This week in digital music


Photo by: Tall Bright

Apple closing in on the cloud

Mashable reports that Apple has signed a licensing deal with EMI for their upcoming cloud music service. As Apple already has a deal in place with Warner, and rumours say that Sony and Universal are to be onboard soon, the music giant might just announce the launch of their cloud music service at the Worldwide Developer Conference WWDC in June.

UPDATE: Now Bloomberg reports that Apple has inked a deal with Sony as well.

As I have noted earlier, and I am not alone Apple might not be first on the ball here, as both Google and Amazon have launched their cloud services already, but when Apple play, they play to win. The biggest noticeable difference between having the majors onboard, like Apple seems to have at this point, and launching without the consent of the labels, like Google and Amazon did, is one of user experience. With these deals in place, iTunes users will not have to upload any music to the cloud. If they own it, iTunes will play it to any (iOS) device.

In the words of Hybebot’s Bruce Houghton:

“Steve Jobs knows that its far more important to be great, than to be first.”

Flat rates versus percentage fees

As you may or may not have heard, digital distributor Tunecore received some bad press when they raised their yearly flat rate fee from $19.99 a year per album distributed to $49.99 per year.  Tunecore competitor CD Baby tried to attract Tunecore defectors with discounts, if they switched to their service, which has a percentage based distribution fee (and a $39 per album sign up fee). This led to a debate over at Hypebot about flat rates versus percentage fees, in which Jeff Price made the argument that

“I am by no means suggesting TuneCore is not a business, it is. And it does charge a flat fee for a service, but I feel I can look someone in the eye honestly when I do that, not when I take a piece of what they make when their music sells”.

This is interesting. Menyou, where I work, of course, takes a 10 percent cut of your sales – and when your global team of resellers make your music rock all around the globe, you pay them the percentage you decided in advance for each sale. The fact that your music can be spread and heard cost you nothing.
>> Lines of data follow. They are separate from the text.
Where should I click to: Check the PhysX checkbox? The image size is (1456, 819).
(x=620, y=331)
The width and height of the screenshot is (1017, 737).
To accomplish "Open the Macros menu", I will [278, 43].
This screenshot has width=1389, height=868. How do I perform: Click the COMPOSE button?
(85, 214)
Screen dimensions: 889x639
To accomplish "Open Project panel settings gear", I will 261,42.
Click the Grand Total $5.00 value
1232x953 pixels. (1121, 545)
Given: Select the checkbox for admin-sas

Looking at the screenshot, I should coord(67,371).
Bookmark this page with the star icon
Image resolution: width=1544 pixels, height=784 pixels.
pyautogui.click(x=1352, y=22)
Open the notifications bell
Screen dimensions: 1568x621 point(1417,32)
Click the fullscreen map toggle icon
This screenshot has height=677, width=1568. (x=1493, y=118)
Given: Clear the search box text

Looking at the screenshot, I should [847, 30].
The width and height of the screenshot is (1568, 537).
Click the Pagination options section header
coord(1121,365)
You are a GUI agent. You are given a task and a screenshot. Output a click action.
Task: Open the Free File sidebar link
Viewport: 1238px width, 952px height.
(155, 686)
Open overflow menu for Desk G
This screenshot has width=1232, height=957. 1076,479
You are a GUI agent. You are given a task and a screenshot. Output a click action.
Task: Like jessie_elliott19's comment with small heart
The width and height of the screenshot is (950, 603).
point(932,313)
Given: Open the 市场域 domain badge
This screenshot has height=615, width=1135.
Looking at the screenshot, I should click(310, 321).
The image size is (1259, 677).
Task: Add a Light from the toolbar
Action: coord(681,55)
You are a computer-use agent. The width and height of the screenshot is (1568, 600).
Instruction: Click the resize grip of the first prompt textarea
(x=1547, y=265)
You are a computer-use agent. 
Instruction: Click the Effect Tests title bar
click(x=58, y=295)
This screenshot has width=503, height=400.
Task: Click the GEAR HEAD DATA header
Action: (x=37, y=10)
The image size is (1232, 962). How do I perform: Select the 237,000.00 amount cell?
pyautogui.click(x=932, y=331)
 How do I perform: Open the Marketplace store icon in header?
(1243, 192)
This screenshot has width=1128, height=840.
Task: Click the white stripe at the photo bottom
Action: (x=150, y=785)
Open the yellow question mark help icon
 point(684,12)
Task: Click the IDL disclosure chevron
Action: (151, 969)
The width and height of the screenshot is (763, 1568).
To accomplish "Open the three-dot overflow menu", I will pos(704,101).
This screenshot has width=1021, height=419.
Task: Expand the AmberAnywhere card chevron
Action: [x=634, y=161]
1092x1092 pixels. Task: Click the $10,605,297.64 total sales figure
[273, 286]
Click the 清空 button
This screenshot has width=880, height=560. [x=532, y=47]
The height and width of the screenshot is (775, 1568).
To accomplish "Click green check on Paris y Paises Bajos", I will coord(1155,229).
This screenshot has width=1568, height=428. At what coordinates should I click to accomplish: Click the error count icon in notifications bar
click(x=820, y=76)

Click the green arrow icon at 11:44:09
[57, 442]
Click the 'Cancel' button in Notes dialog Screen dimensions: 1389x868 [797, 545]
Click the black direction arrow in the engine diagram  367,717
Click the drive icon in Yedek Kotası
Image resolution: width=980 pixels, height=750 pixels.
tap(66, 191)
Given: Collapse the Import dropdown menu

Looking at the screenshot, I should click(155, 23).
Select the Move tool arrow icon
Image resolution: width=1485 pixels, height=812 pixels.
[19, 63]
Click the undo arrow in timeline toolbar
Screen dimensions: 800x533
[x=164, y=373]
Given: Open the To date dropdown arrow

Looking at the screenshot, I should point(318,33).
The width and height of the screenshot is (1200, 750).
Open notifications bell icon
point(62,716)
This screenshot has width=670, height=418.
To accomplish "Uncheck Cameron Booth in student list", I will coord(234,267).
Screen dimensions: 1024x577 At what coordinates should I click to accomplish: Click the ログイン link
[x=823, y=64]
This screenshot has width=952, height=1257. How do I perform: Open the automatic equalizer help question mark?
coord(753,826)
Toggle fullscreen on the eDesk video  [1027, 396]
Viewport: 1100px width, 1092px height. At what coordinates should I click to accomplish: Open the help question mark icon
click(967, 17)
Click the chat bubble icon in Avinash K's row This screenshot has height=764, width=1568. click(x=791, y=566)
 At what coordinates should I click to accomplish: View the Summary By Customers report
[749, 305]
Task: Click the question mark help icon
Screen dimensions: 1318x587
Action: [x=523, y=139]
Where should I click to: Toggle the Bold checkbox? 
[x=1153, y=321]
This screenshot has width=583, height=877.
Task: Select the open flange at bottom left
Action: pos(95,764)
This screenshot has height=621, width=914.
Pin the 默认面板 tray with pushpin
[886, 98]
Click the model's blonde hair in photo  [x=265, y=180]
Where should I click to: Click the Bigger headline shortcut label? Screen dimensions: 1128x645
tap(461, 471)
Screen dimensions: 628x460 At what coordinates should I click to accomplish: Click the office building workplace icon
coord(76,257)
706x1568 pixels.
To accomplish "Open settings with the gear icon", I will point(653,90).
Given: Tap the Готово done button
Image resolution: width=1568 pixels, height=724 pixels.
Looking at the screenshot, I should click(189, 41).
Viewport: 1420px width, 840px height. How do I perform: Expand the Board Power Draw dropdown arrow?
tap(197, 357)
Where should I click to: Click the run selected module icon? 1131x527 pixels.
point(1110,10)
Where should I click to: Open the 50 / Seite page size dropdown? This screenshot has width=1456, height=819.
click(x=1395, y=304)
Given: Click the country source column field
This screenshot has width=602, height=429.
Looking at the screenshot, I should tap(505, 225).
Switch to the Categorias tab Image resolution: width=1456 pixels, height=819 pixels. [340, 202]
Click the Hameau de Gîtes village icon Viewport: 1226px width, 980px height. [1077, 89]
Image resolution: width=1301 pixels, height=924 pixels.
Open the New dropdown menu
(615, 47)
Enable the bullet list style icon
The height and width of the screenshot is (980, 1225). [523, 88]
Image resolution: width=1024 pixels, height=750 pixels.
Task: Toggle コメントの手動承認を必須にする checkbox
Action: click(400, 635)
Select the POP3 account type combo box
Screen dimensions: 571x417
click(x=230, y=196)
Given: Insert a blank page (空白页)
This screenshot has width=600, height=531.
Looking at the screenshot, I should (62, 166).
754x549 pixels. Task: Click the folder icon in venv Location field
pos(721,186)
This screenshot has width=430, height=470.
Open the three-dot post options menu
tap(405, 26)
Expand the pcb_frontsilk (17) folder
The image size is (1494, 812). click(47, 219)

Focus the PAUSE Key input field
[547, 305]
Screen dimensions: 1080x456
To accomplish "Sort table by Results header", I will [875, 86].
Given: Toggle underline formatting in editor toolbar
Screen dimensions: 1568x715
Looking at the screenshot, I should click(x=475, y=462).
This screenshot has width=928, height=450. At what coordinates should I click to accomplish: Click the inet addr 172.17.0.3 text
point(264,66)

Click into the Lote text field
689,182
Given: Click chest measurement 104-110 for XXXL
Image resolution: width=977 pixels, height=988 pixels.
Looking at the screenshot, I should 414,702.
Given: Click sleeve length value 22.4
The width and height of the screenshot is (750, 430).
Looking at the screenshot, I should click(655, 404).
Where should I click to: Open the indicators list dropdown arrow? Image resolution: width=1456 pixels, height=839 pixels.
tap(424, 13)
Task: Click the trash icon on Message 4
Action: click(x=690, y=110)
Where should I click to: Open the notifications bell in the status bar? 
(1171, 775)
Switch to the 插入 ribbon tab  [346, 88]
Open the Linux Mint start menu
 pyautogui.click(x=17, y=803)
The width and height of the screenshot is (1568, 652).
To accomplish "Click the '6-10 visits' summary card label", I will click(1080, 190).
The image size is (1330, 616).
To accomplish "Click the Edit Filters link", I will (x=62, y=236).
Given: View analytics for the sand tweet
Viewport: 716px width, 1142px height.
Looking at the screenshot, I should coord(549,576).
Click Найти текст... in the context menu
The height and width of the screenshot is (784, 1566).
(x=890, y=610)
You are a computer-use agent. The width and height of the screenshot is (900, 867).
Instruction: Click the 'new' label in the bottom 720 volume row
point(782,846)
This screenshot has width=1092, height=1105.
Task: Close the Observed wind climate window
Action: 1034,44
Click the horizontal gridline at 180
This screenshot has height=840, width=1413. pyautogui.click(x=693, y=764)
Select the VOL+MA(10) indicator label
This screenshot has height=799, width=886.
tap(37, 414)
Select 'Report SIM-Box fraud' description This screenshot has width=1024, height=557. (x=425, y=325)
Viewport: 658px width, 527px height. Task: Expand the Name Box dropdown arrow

The Menyou point of view has always been that we don’t make any money if you don’t make any money. And the resellers don’t make any money if you don’t make any money. To us, that seems fair. But the Menyou way is also one of listening attentively to users and customers.

What is the right way to go? You tell me…

SoundCloud + Minno = SoundRain

Out of the Music Hack Day in San Francisco recently came SoundRain, a new interesting integration with the SoundCloud API. Using SoundRain, SoundCloud users can sell their music “hassle-free” via Minno, a micropayments service launched in 2011.

When trying it out, I found that it was indeed hassle-free – much thanks to the Facebook connect sign up process, and the $2 credit new Minno users receive on sign up . When those credits are spent, you can buy more using your credit card, which of course makes it a tad more complicated.

From the content owners perspective, Minno automatically pay out your earnings using PayPal, as soon as your earnings reach $10, and then continues to do so.

As always, someone somewhere must pay, and in the case of SoundRain, “the cost will be on the partner” (in this case SoundCloud) a SoundCloud spokesperson told Hypebot.

All in all, the people over at Minno have done a great job, and much credit must also be extended to the Soundcloud API.